## Records supplied
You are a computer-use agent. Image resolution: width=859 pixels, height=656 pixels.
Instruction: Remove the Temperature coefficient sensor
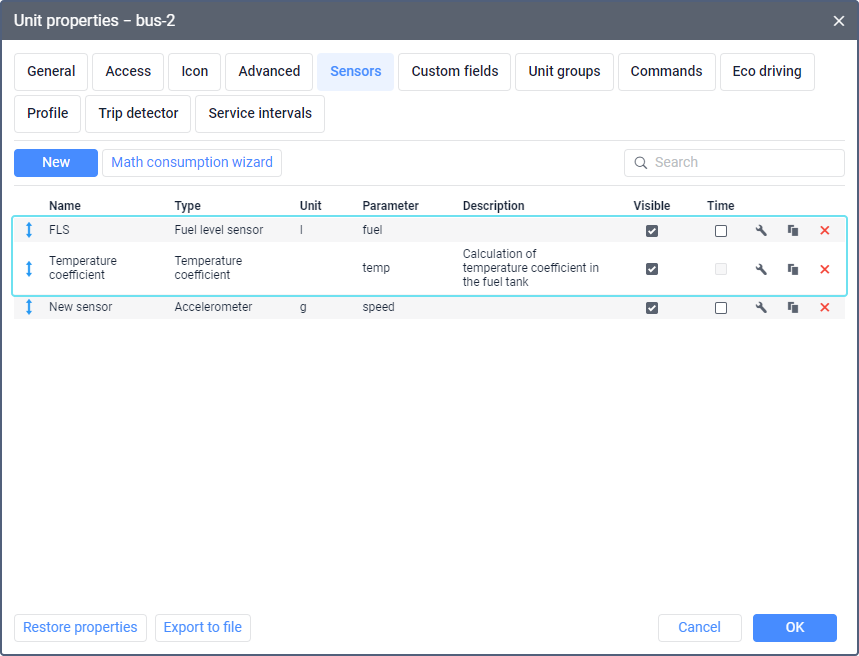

* * *

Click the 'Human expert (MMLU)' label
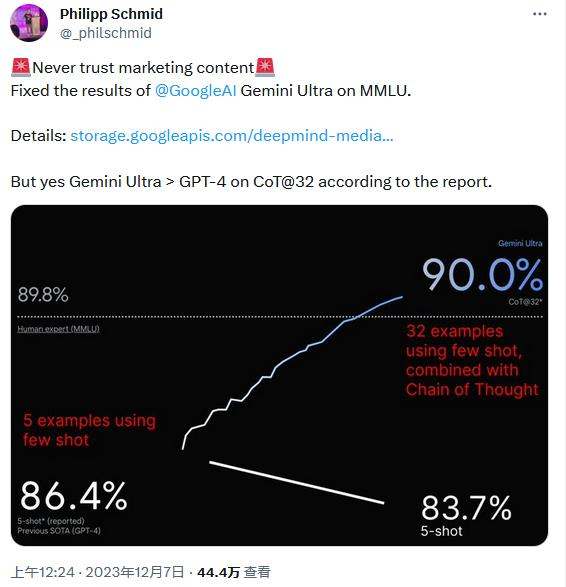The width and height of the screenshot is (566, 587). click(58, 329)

* * *

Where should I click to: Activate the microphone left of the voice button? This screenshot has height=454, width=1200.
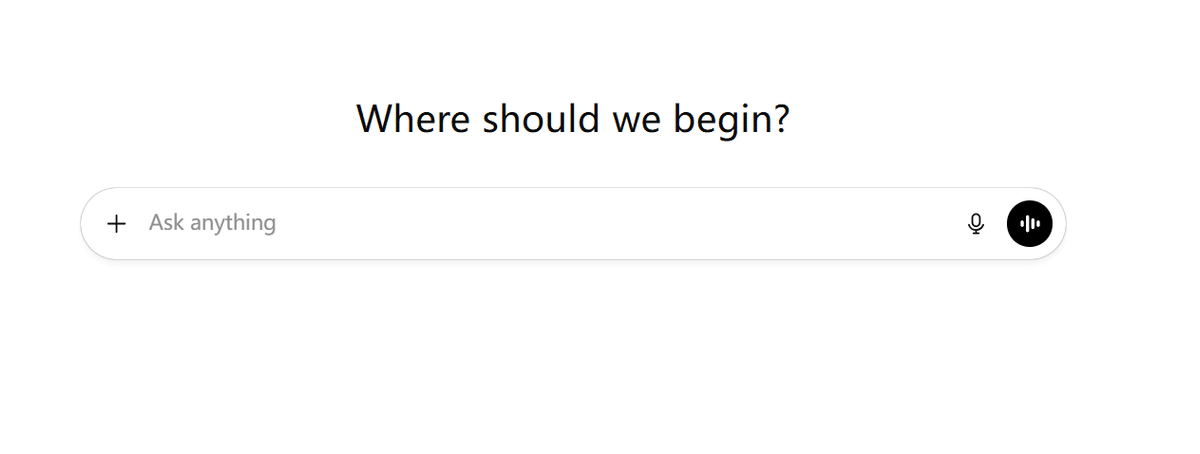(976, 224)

## Exercise instructions
For this exercise, repeat exactly the lines of the data above from the one with "You are a computer-use" down to the one with "Instruction: Remove the", both end lines included.

## Solved problem
You are a computer-use agent. Image resolution: width=859 pixels, height=656 pixels.
Instruction: Remove the Temperature coefficient sensor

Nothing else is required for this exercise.